In duplicating the lines below, keep every word unchanged and drop the pictures.

[Data records]

★ ★ ★ ★

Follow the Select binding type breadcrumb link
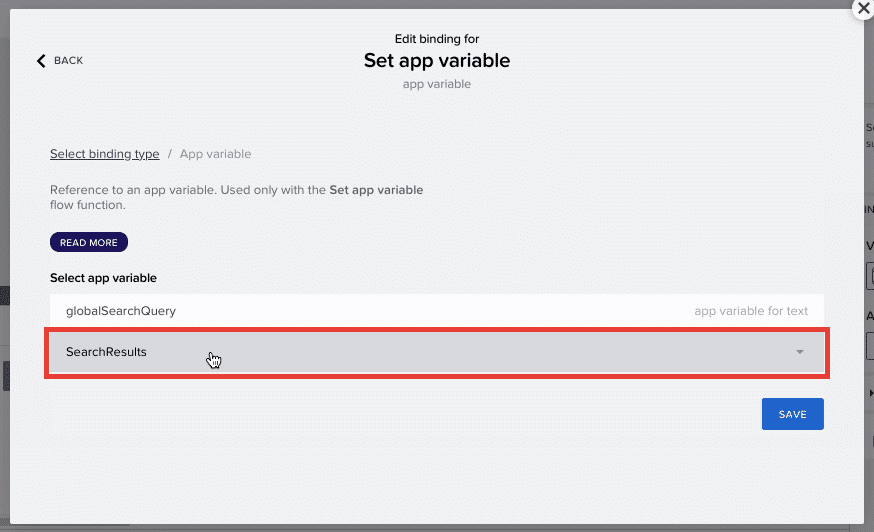The height and width of the screenshot is (532, 874). coord(105,154)
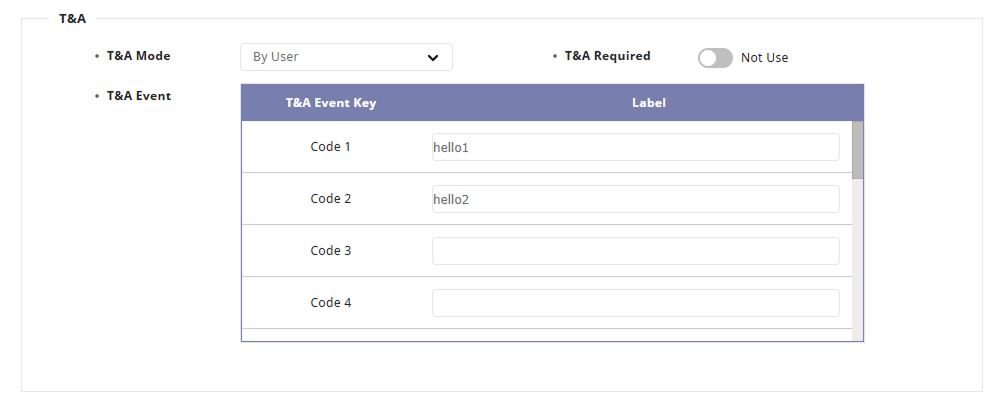
Task: Click the T&A Required field label
Action: [607, 56]
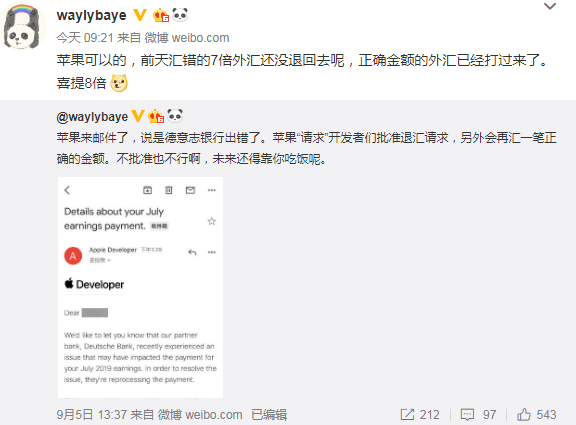Like the quoted post with 543 likes

point(536,415)
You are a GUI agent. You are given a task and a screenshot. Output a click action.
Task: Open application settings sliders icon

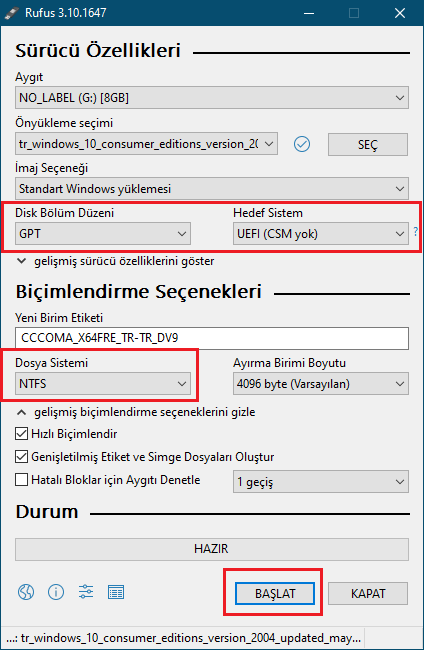[86, 592]
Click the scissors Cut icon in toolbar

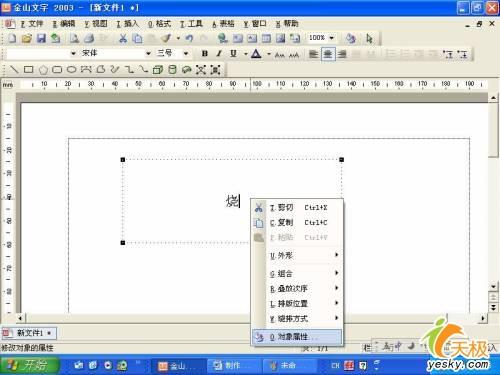tap(123, 38)
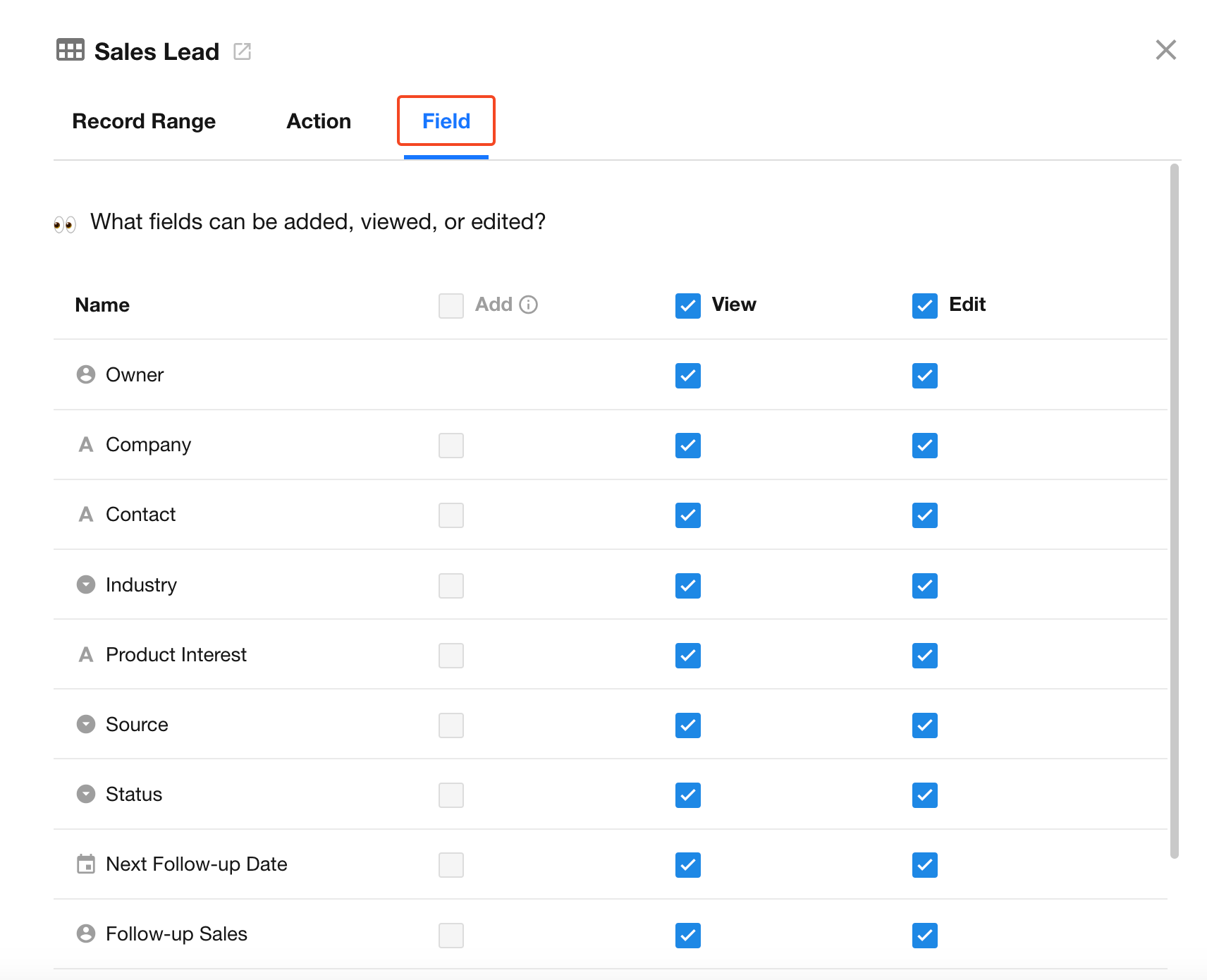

★ ★ ★ ★

■ **Solution to the problem**
Follow the Select binding type breadcrumb link
The height and width of the screenshot is (532, 874). coord(105,154)
Task: Click the T&A Required field label
Action: [607, 56]
Like the quoted post with 543 likes

point(536,415)
You are a GUI agent. You are given a task and a screenshot. Output a click action.
Task: Open application settings sliders icon

[86, 592]
Click the scissors Cut icon in toolbar

tap(123, 38)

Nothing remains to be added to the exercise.